The request —
Reproduce the records below word for word, from their first line through the line that contains "Screen dimensions: 294x196 64,71", both included. Leave the pictures out of your answer.

[start]

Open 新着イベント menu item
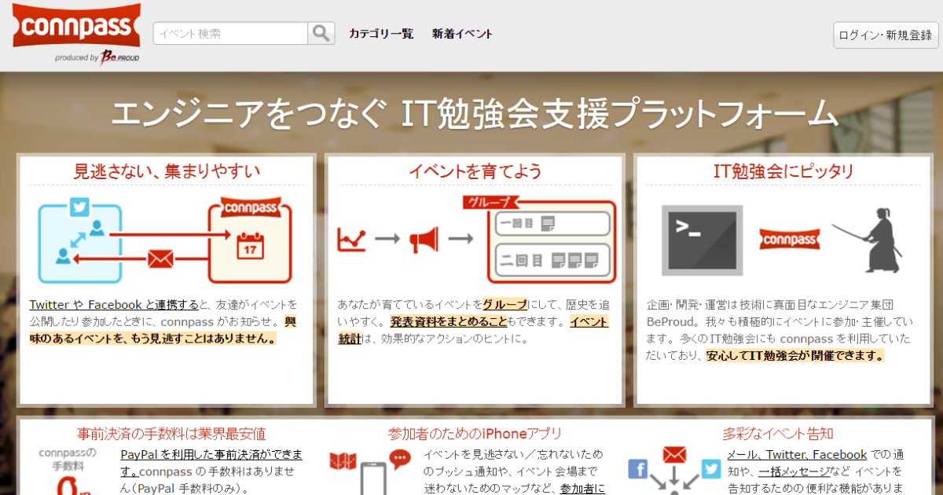Viewport: 943px width, 495px height. click(x=462, y=34)
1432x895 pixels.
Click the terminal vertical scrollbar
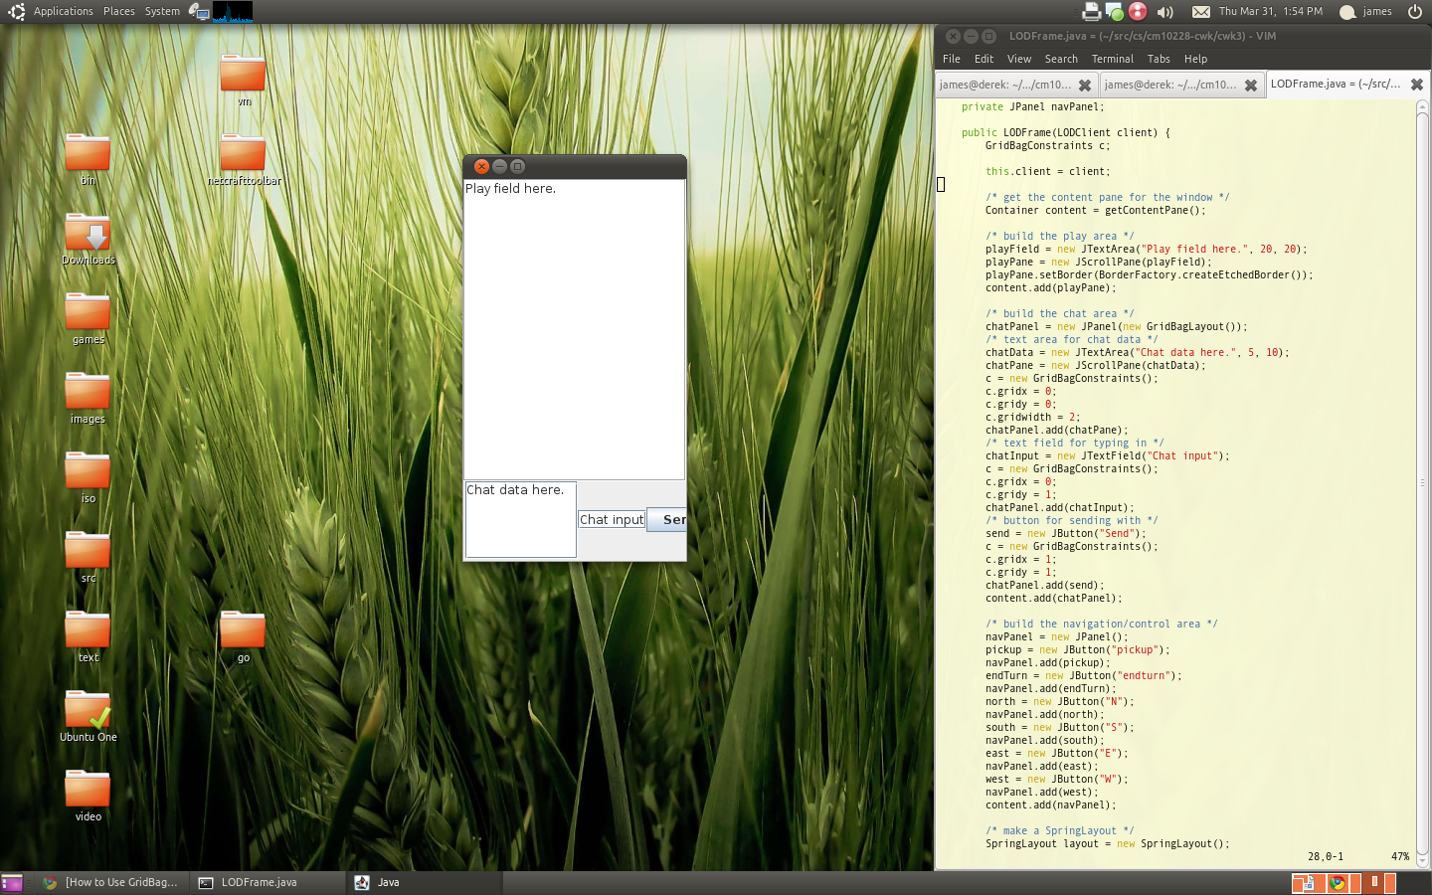pyautogui.click(x=1422, y=482)
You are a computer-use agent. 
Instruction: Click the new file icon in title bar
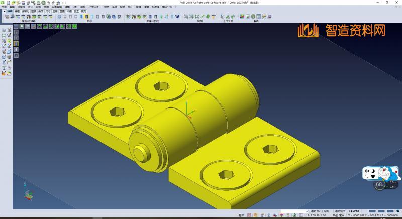pyautogui.click(x=7, y=3)
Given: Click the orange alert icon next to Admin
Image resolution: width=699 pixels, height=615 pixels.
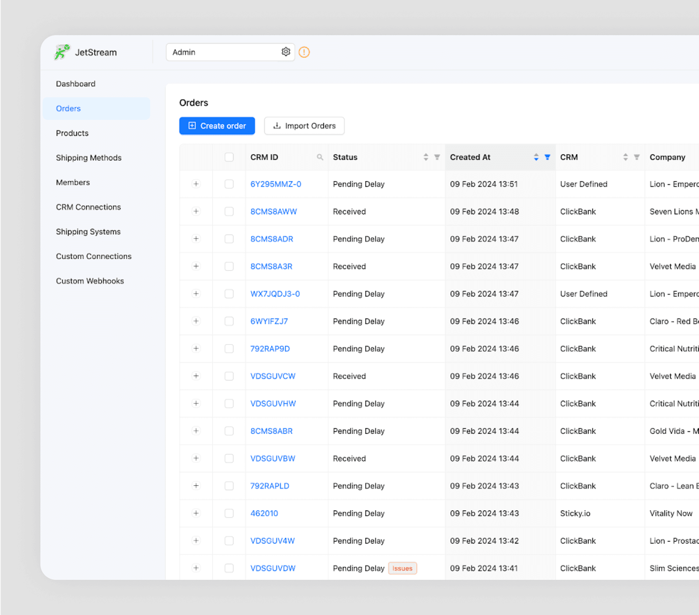Looking at the screenshot, I should 304,52.
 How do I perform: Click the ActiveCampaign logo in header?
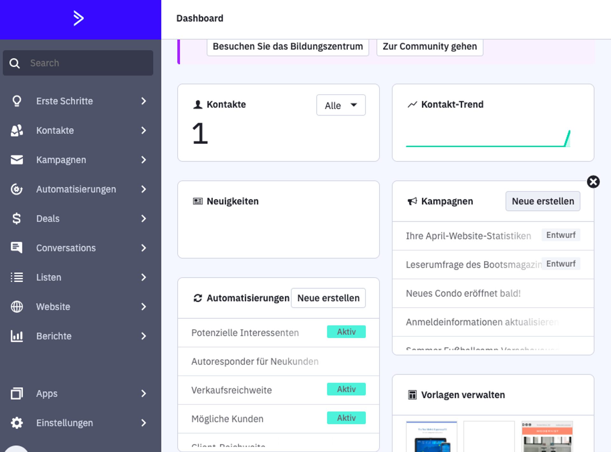(78, 18)
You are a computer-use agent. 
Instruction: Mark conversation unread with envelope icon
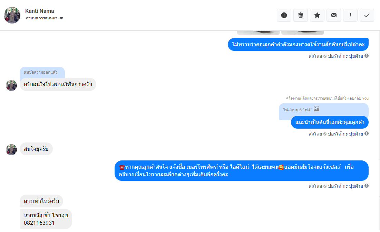[x=334, y=15]
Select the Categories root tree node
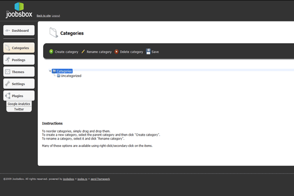Screen dimensions: 294x196 64,71
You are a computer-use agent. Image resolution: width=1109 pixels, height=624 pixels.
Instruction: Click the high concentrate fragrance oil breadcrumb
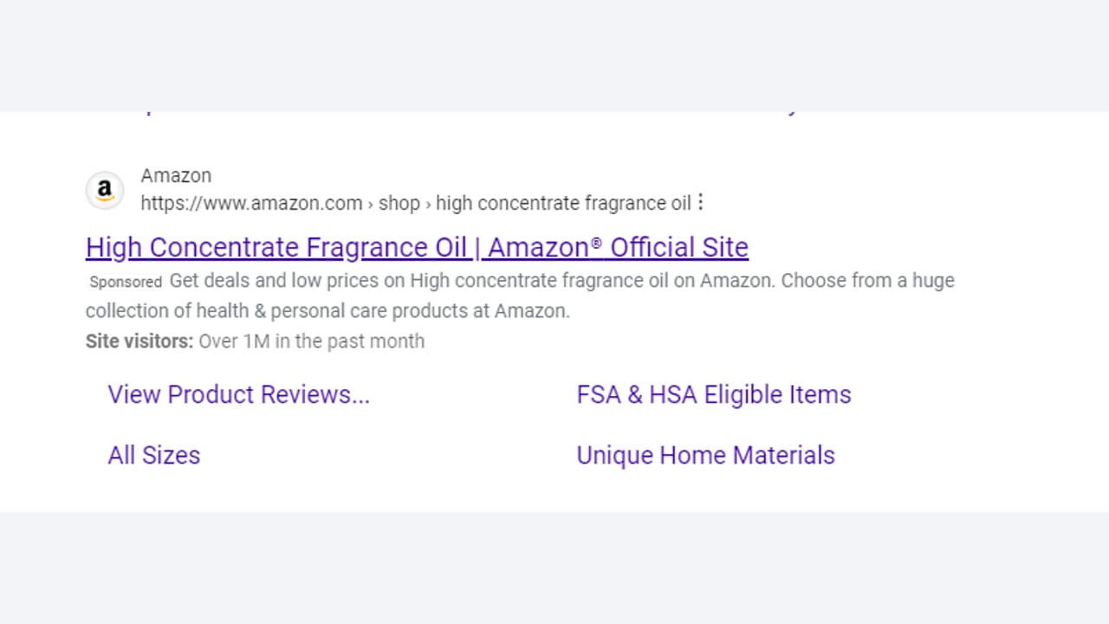563,204
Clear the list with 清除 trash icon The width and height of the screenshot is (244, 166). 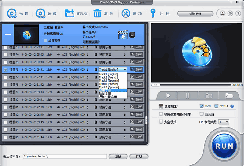97,13
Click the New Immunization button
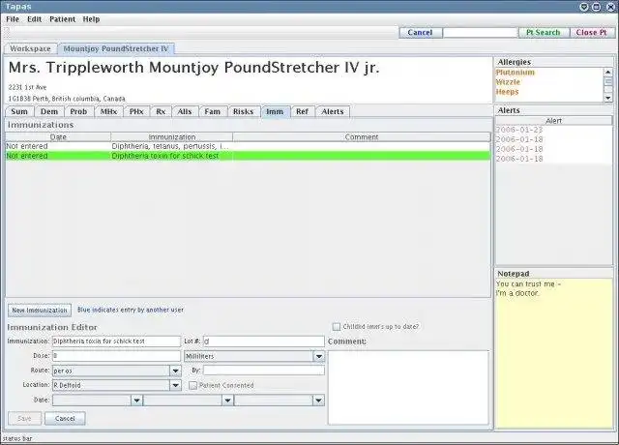This screenshot has width=619, height=445. 40,311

[end]

Task answer —
Open 新着イベント menu item
Viewport: 943px width, 495px height. click(x=462, y=34)
1432x895 pixels.
Click the terminal vertical scrollbar
pyautogui.click(x=1422, y=482)
You are a computer-use agent. 
Instruction: Click the new file icon in title bar
pyautogui.click(x=7, y=3)
Given: Click the orange alert icon next to Admin
Image resolution: width=699 pixels, height=615 pixels.
Looking at the screenshot, I should 304,52.
 How do I perform: Click the ActiveCampaign logo in header?
(78, 18)
You are a computer-use agent. 
Instruction: Mark conversation unread with envelope icon
[x=334, y=15]
Select the Categories root tree node
Screen dimensions: 294x196 64,71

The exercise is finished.